I think Reid is right. I can see a future when all of a person's skills, gained from college and beyond, get aggregated; much like a Coinstar machine collects all the change you pour in and spits out a total sum, we will some day pour all of our various skills, experiences, and milestones into a Degreestar machine, and out will pop a degree equivalent, be it an MIT CS degree, or a Stanford MBA. In this brave new world, many college professors will become free agents, doling out individual course credits to be collected by a trusted aggregator--be it a Harvard, or maybe even LinkedIn.I see a future for trusted aggregator Fox University™, and finally real employment for Professor Jeff Goldstein.
Bonus twaddle:
In some ways, TED is the Harvard of our times.Which way is that?
7 comments:
Oh jeebus. It's like a geeky antisocial glibertarian's wet dream.

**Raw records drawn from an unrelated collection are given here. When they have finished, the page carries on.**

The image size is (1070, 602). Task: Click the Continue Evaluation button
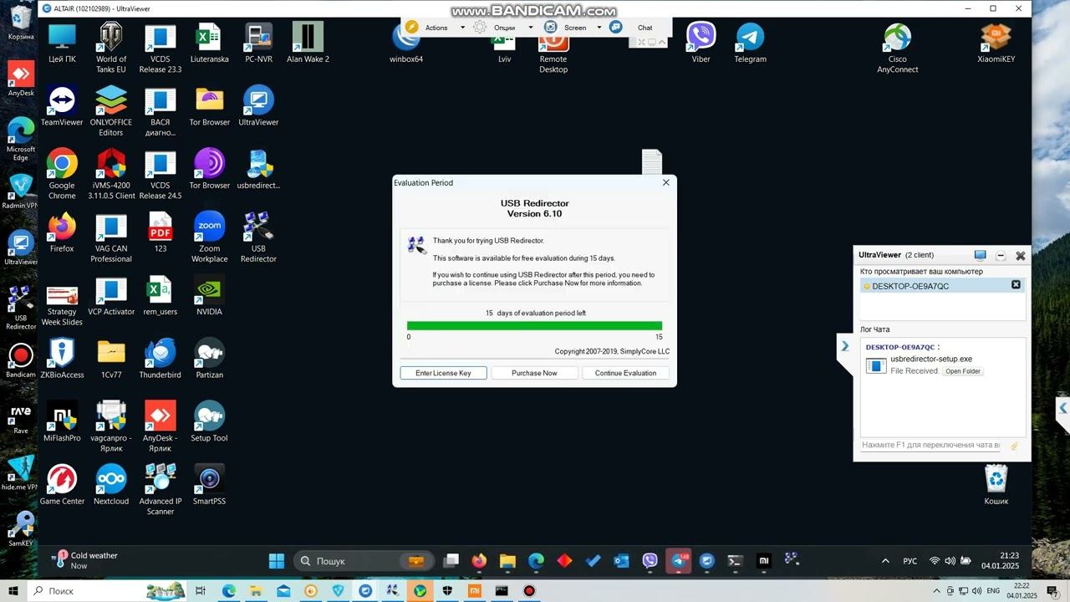point(625,373)
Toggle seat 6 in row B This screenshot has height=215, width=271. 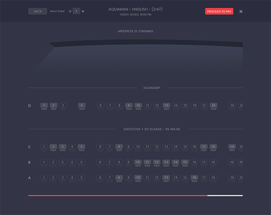coord(100,162)
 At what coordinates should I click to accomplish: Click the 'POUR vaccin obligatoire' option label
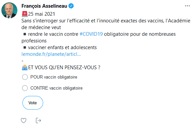pos(54,77)
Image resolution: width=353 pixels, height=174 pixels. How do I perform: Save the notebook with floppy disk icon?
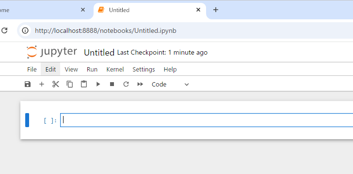28,84
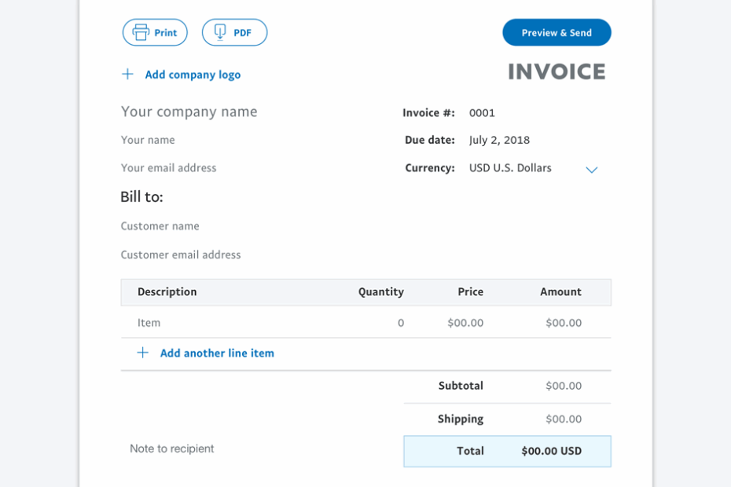
Task: Click the Note to recipient field
Action: [x=171, y=449]
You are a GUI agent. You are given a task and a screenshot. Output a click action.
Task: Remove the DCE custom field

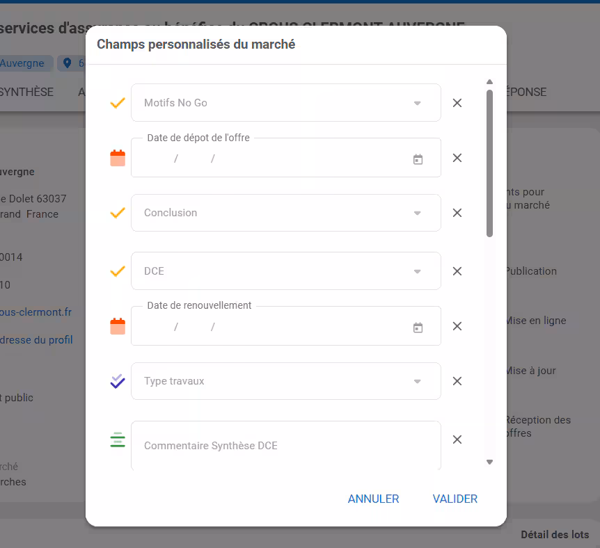(x=457, y=271)
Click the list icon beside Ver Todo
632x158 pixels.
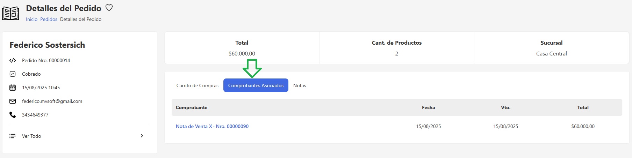point(13,136)
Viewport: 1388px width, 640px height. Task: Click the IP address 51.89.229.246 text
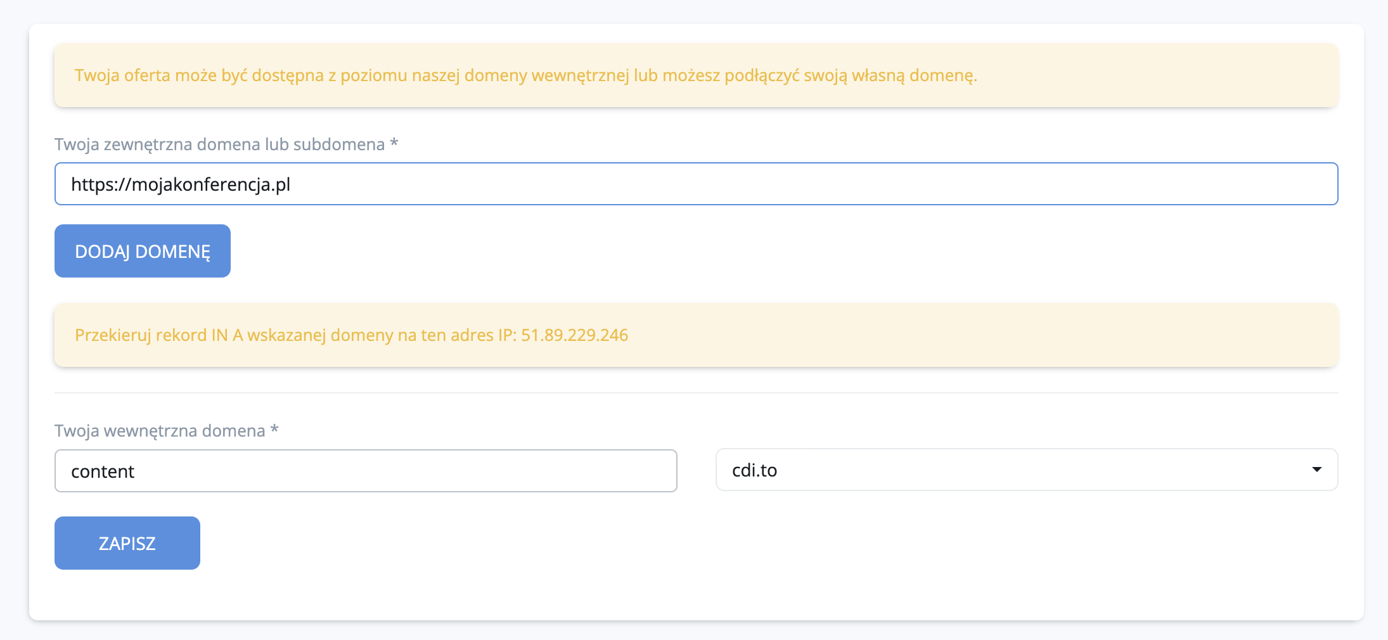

I doubt that TED can match the damage Harvard B School did to the economy.
Does it have Innovation in its DNA?
Can there be any problem at all in professors being able to dispense credit while, say, conducting a transaction at the BMW dealership?
Do we provide any allowance for individuals who actually, oh, I dunno, benefit from LinkedIn?
Because I'd like to be all ideologically pure n shit, a lefty to stand against all those nasty teabaggers, but I'm trying to get/keep a job here.
Or is that no longer permitted?
Linkedin avoidance is more about safety than politics: I have no objections at all to doing what you need to do to put food on the table. Which includes all manner of things I guess.
I thought Harvard was the present-day Harvard.